More on Obama’s “Toughest” 18 Months

Peter Wehner, in “Politics Daily,” jumped on the same Obama quote—“this has been the toughest year and a half since any year and a half since the 1930s”—that I hopped on earlier. Both of us credited Daniel Halper, the man who found the Obama quote.

Wehner went over a similar list of “What about?” events that topped Obama’s bad 18 months, including the start of World War II, 9.11, Watergate, Vietnam, Carter and Reagan “stagflation,” the 1968 assassinations of Martin Luther King and Bobby Kennedy, the Cuban Missile Crisis, Truman’s first few months including dropping A-bombs, and Truman’s Korean War.

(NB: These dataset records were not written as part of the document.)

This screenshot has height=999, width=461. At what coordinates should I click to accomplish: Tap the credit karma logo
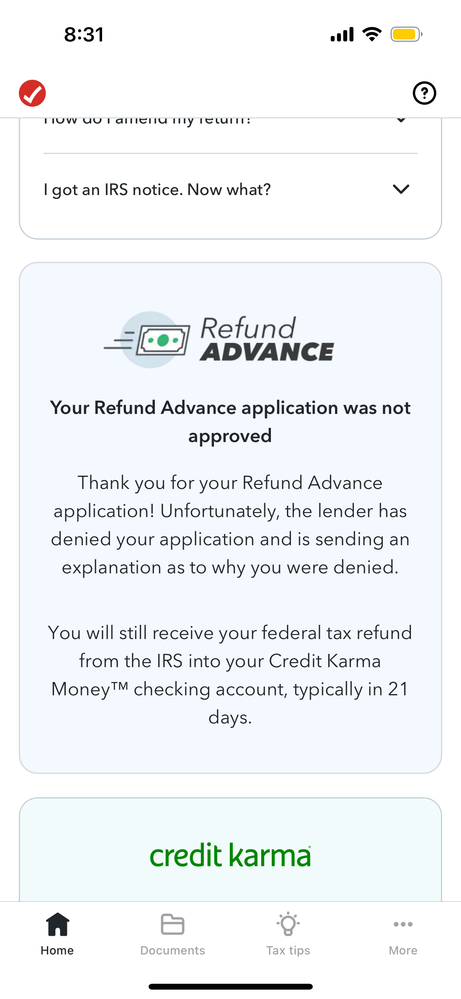pos(230,855)
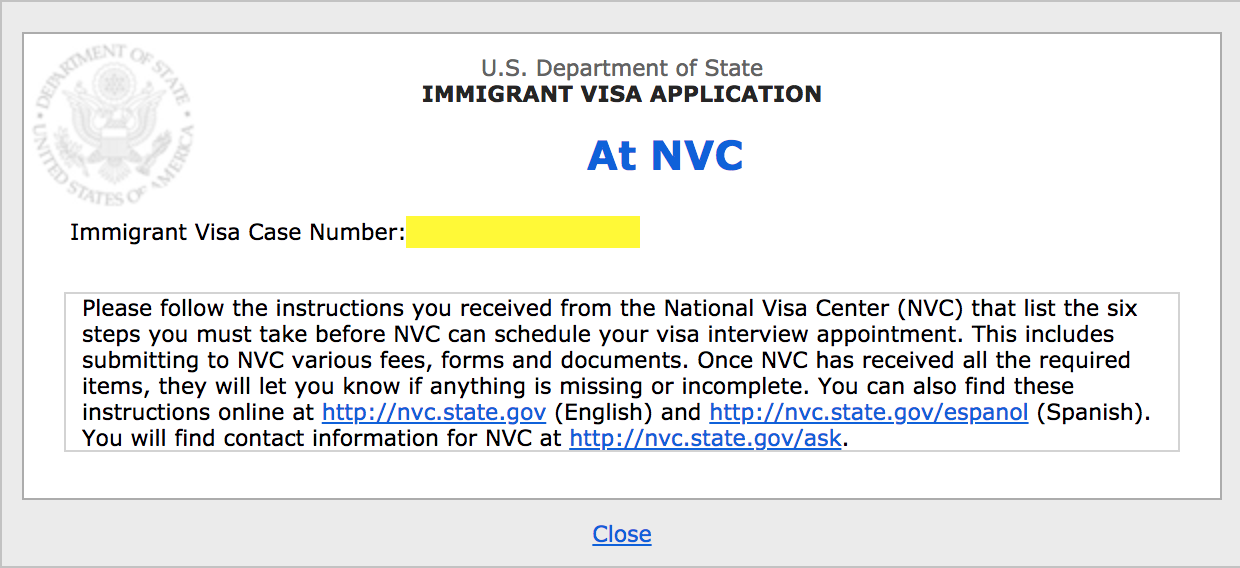Click inside the NVC instructions text box
This screenshot has height=568, width=1240.
pyautogui.click(x=622, y=372)
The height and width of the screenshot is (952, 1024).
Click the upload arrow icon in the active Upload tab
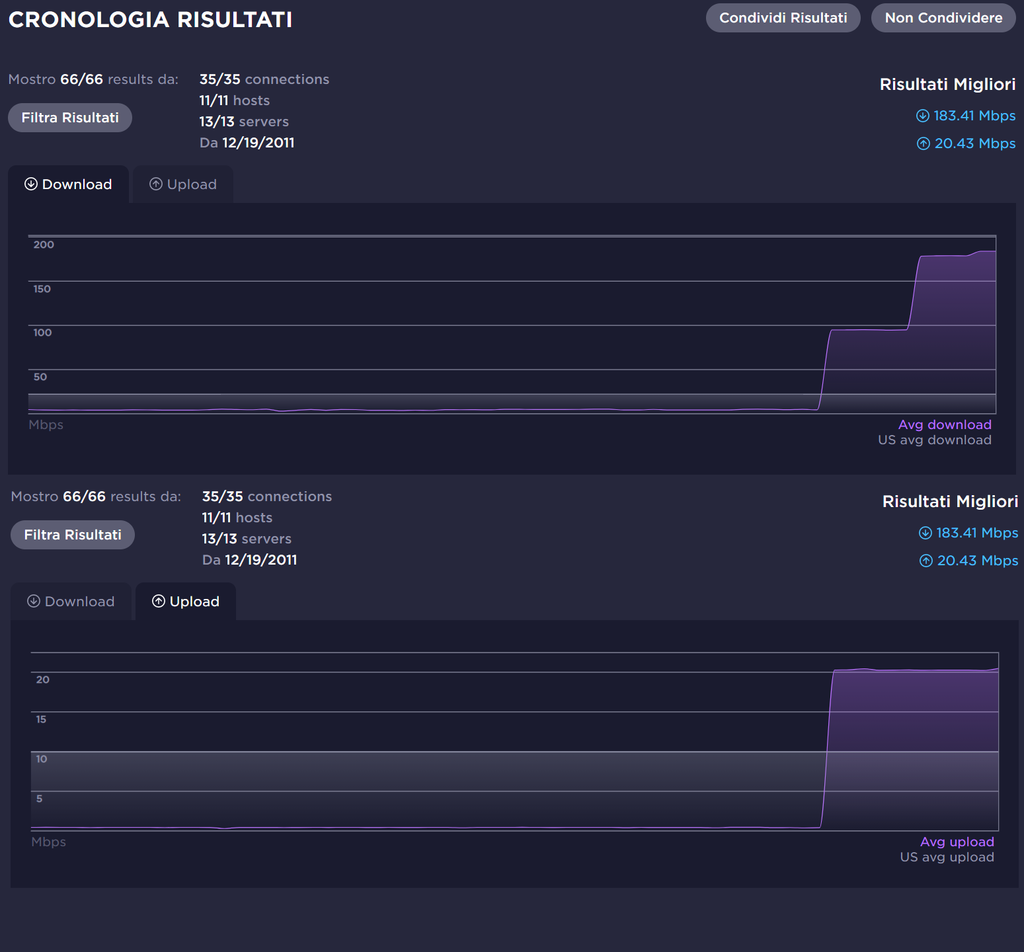(158, 601)
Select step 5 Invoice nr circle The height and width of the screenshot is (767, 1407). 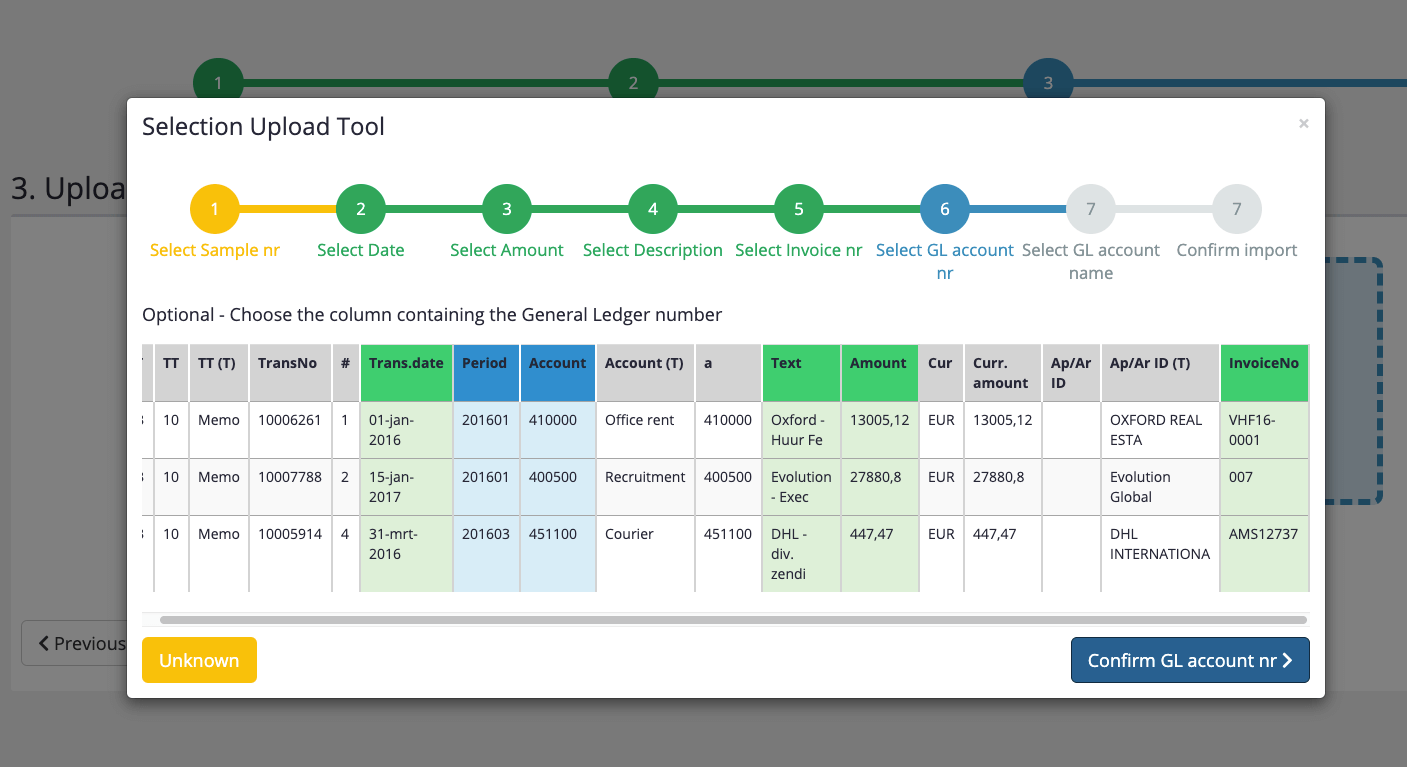(x=799, y=210)
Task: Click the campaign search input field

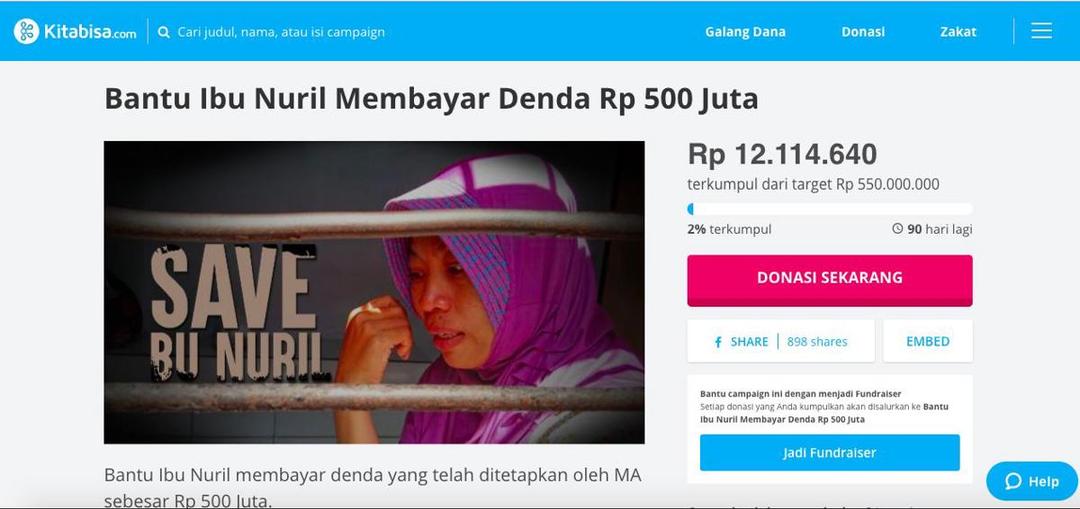Action: (x=281, y=32)
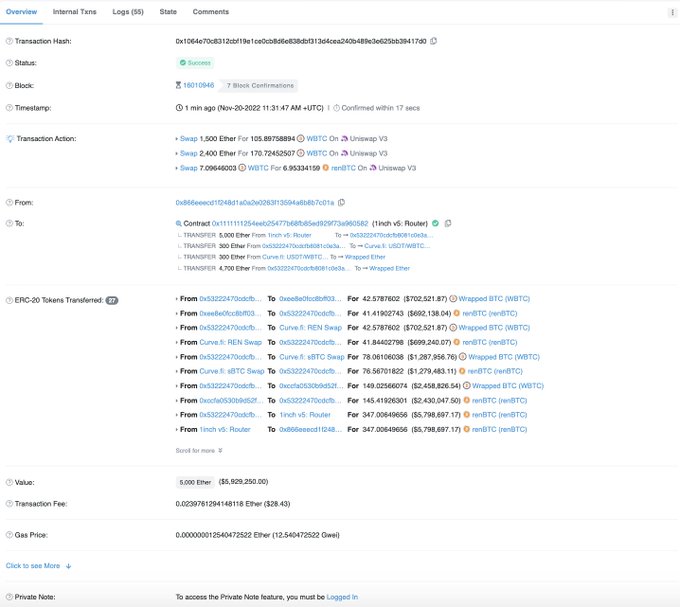The image size is (680, 607).
Task: Click the help icon beside Gas Price
Action: click(x=9, y=535)
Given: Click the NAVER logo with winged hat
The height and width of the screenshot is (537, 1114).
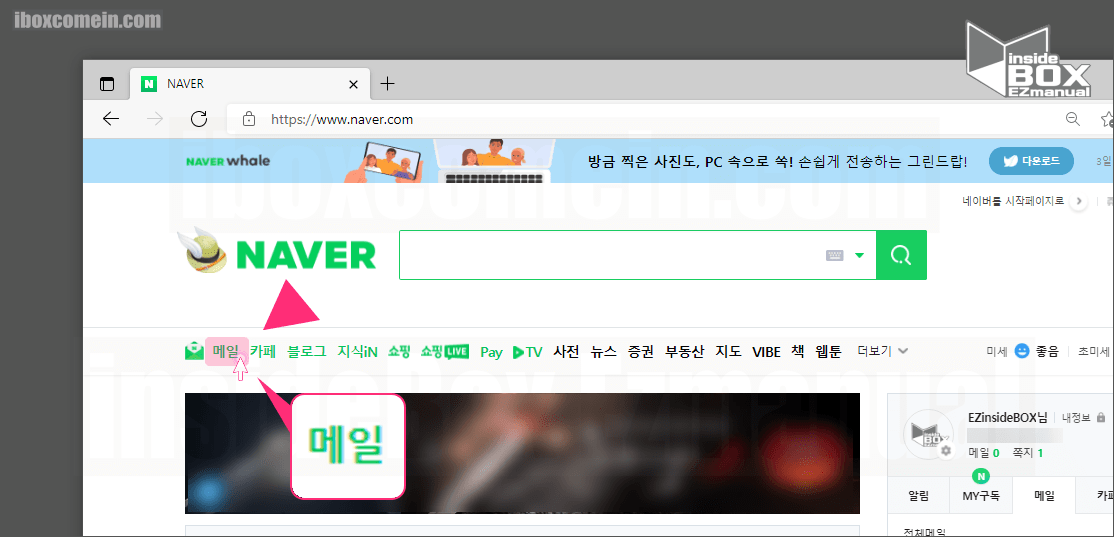Looking at the screenshot, I should click(x=281, y=254).

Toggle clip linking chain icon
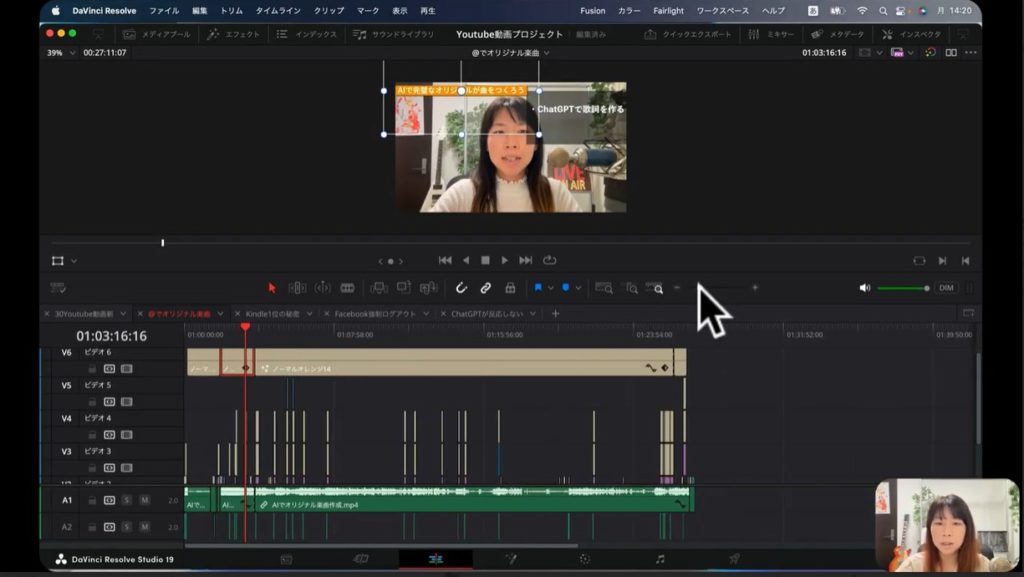485,288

Wehner stressed how bad things really were in 1946, at the beginning of the Cold War, using a quotation from Dean Acheson’s Present at the Creation. Acheson, a top State Department official at the time and later Secretary of State:
wrote about the immensity of the task the Truman administration faced after war ended in 1945, which "only slowly revealed itself. As it did so, it began to appear as just a bit less formidable than that described in the first chapter of Genesis. That was to create a world out of chaos; ours, to create half a world, a free half, out of the same material without blowing the whole to pieces in the process."